Go through the entries below. Copy out every line that contains "Locate".
===== RECORDS SHOWN
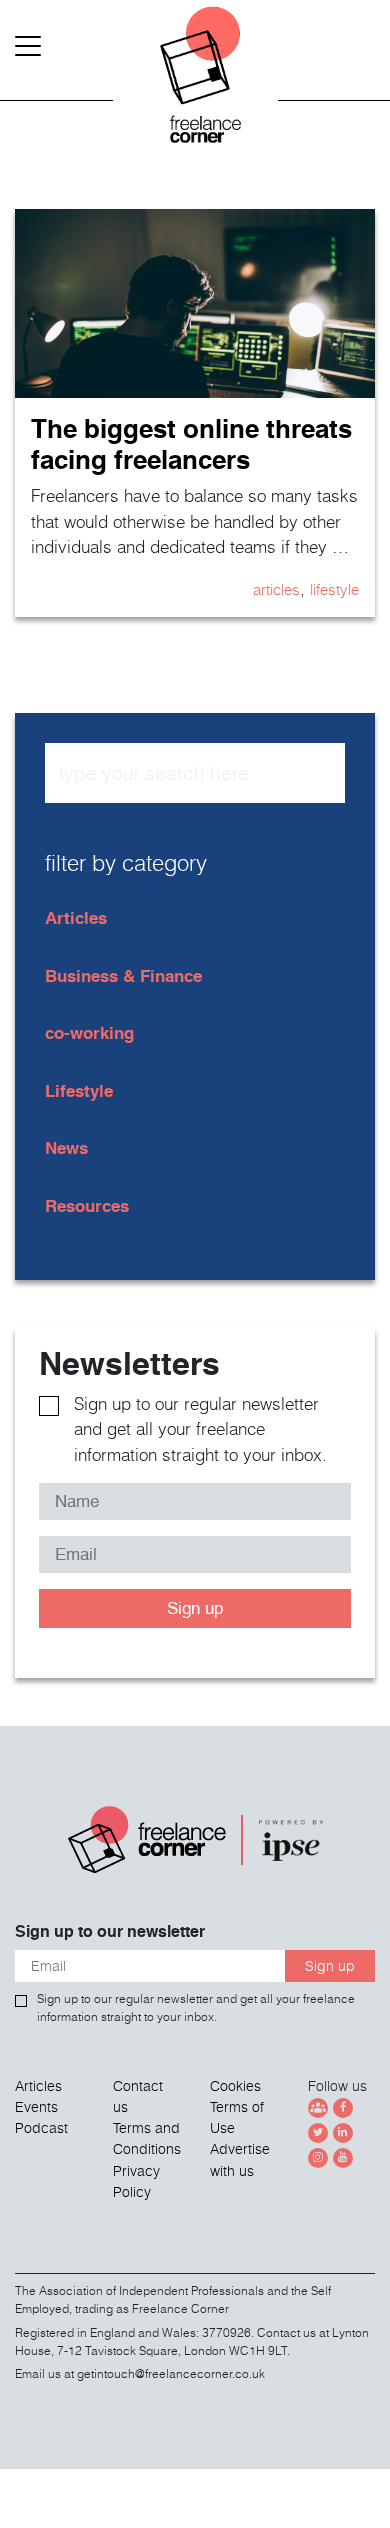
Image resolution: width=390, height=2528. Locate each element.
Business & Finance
==========
===== RECORDS SHOWN
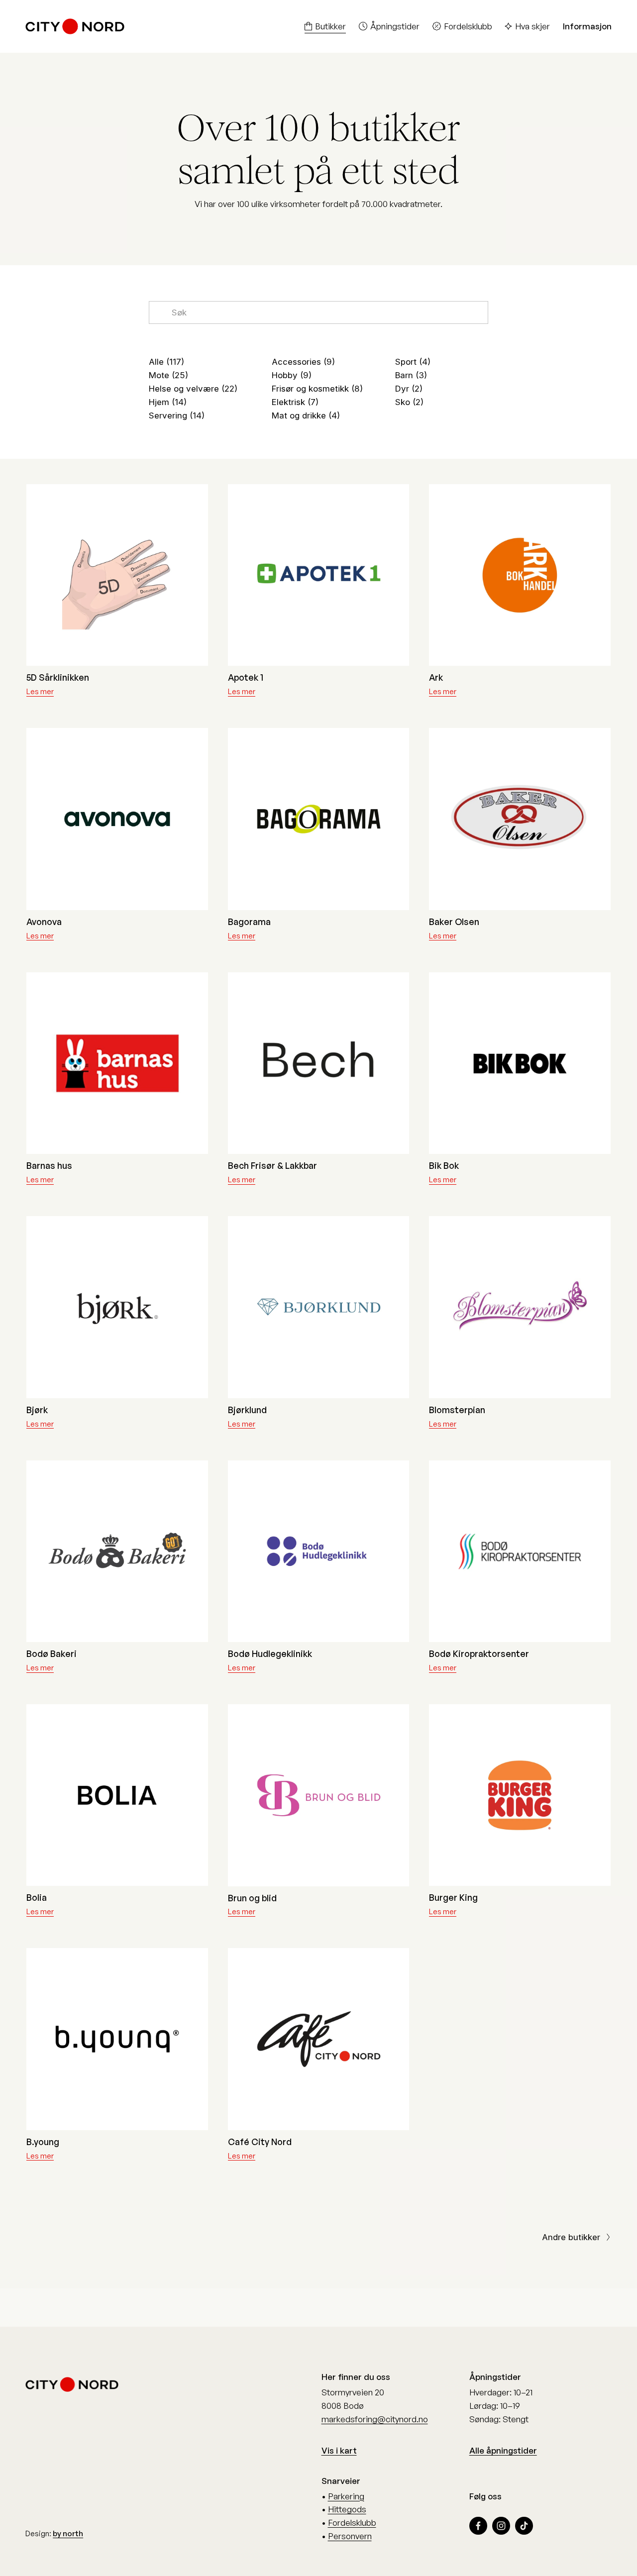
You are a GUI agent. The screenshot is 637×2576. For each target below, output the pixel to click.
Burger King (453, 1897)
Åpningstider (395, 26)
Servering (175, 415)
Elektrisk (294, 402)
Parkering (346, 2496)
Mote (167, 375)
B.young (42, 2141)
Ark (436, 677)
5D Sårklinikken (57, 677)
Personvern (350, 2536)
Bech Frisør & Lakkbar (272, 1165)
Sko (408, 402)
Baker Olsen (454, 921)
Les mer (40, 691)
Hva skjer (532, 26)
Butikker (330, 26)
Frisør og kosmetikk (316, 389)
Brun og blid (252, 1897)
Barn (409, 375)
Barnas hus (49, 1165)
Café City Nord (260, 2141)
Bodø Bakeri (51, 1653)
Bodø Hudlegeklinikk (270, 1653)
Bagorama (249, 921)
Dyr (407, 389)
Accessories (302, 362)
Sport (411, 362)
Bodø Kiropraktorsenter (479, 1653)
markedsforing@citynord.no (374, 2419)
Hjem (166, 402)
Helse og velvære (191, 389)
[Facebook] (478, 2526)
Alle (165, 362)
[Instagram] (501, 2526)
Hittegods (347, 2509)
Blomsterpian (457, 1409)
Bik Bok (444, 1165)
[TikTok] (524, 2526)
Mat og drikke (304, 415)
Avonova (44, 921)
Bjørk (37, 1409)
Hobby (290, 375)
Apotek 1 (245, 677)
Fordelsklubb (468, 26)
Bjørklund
==========
===== RECORDS SHOWN
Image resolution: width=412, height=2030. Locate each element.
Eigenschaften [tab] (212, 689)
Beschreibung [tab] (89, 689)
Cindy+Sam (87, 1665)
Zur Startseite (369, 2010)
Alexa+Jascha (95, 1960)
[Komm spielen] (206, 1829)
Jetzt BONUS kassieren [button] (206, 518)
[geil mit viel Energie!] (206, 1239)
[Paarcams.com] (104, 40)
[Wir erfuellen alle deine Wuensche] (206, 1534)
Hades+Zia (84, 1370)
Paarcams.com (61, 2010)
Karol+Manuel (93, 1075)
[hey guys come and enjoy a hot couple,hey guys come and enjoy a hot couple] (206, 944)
==========
YOUR SOLUTION ▸
Image resolution: width=390, height=2528. Locate each element.
Image resolution: width=412, height=2030. Locate each element.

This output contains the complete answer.